The session is aimed at resolving a budget dispute that has left the state’s colleges and universities in limbo as the new fiscal year approaches on July 1. Martinez vetoed in March all funding for higher education and the Legislature in addition to a bill that would have raised various taxes to fund the state budget.
The House and Senate rejected an attempt to override Martinez’s budget vetoes in the opening moments of the session on Wednesday.
The vetoes included about $190 million in funding for NMSU. “If we were not to receive that $190 million, it would essentially bankrupt the university, probably within 4-5 months,” Carruthers told members of the committee.
Carruthers testified that since the 2016 fiscal year, higher education — which accounts for about 13 percent of money in the state’s general fund — had absorbed 44 percent of cuts to the general fund. NMSU has already cut $32 million — including 727 jobs — from its budget in recent years.
Carruthers, who was joined at the committee meeting by other state college and university leaders, detailed the “collateral damage” the veto has caused at NMSU:
- Recruitment and retention of students has taken a hit, Carruthers said. More than 5 percent of existing students — 350-400 people — haven’t yet registered for classes in the fall. “There’s an uneasiness and an apprehension among these students,” Carruthers said.
- Faculty and staff retention and recruitment has also been impacted. Carruthers said 2-3 job offers were rejected because of the uncertainty, and other universities are working to “poach” existing NMSU employees at an unprecedented rate. “To take care of our students at our great universities and colleges we have to have a good faculty and staff,” he said.
- The university’s bond ratings are in limbo, Carruthers said. NMSU is in the process of renewing its rating with two companies. It also has an $85 million bond approved but on hold, he said, because “the company that we employ to rate those bonds will not rate those bonds until they find out what happens in the session and what’s going to happen going forward.”
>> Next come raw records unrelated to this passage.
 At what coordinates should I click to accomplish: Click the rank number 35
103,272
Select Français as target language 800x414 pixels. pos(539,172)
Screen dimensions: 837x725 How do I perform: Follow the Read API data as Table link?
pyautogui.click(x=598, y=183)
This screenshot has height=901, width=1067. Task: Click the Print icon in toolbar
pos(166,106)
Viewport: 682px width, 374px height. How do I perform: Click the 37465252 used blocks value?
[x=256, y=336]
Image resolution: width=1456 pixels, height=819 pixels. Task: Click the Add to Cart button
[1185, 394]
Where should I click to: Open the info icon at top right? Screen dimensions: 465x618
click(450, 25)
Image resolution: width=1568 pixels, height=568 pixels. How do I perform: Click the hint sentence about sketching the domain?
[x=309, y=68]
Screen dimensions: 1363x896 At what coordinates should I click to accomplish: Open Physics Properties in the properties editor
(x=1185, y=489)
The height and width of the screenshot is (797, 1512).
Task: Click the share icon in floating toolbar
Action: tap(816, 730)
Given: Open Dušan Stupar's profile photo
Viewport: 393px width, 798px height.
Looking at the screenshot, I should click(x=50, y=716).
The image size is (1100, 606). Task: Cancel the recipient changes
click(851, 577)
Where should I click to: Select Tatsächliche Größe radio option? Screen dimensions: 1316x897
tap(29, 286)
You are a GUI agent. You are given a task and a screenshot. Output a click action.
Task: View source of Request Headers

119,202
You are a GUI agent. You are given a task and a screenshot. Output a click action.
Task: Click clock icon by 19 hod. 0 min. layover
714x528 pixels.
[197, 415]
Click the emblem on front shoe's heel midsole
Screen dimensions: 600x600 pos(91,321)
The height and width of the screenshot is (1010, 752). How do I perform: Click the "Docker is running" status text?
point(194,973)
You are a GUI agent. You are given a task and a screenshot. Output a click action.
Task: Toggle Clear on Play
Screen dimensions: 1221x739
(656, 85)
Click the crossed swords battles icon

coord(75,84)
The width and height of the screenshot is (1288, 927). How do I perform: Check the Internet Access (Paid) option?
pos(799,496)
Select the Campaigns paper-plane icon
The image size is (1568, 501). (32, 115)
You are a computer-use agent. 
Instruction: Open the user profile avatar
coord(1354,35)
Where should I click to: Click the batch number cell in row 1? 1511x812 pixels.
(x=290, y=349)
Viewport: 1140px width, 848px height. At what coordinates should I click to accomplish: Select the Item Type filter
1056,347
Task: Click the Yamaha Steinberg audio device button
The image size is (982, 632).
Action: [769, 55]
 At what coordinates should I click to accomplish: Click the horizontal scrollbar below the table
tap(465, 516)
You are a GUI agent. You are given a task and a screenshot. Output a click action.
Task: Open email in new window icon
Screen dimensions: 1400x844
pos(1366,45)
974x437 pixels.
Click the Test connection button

- Academic program accreditations may also be in jeopardy, Carruthers said. “We have accrediting agencies that are on hold… until they see what we’re able to do here in the state,” he told the committee.
- The university is facing possible cash-flow problems, Carruthers said. He doesn’t want to have to tap into NMSU’s reserves because it’s difficult to replenish them later.
- Universities also engage in public-private partnerships, but the uncertainty puts that in limbo, according to Carruthers. “When we have these kinds of events there is a skittishness on the part of the private sector, a worry on their own part, as to whether we’re going to solve our problems in the State of New Mexico,” he said.
In addition, said Carruthers, a Republican and former New Mexico governor, the situation has created an “image” problem for the state’s efforts to attract industry. “When we have these difficulties, it plays into the hands of other states that want to compete with us,” Carruthers said.
There’s no apparent budget fix yet. How long the Legislature will remain in session isn’t clear. Carruthers said the governor and Legislature need to learn “to get along together” — not just to resolve the current standoff, but long-term.
“We need stability in higher education,” he told the committee. “… It cannot be a constant battle every year to determine where we’re going to take these universities.”
“If in fact we’re not going to properly fund higher education, that sends a message to students and taxpayers and parents that it’s not important,” Carruthers warned, while also thanking lawmakers for “trying to be expeditious about this.”
State-level stability is especially important, Carruthers told state lawmakers, considering shifting federal policy — including President Donald Trump’s immigration policies and rhetoric, which he said have impacted NMSU’s efforts to recruit, retain and educate students.
“I can tell you that our international student enrollment will be down,” Carruthers told the committee.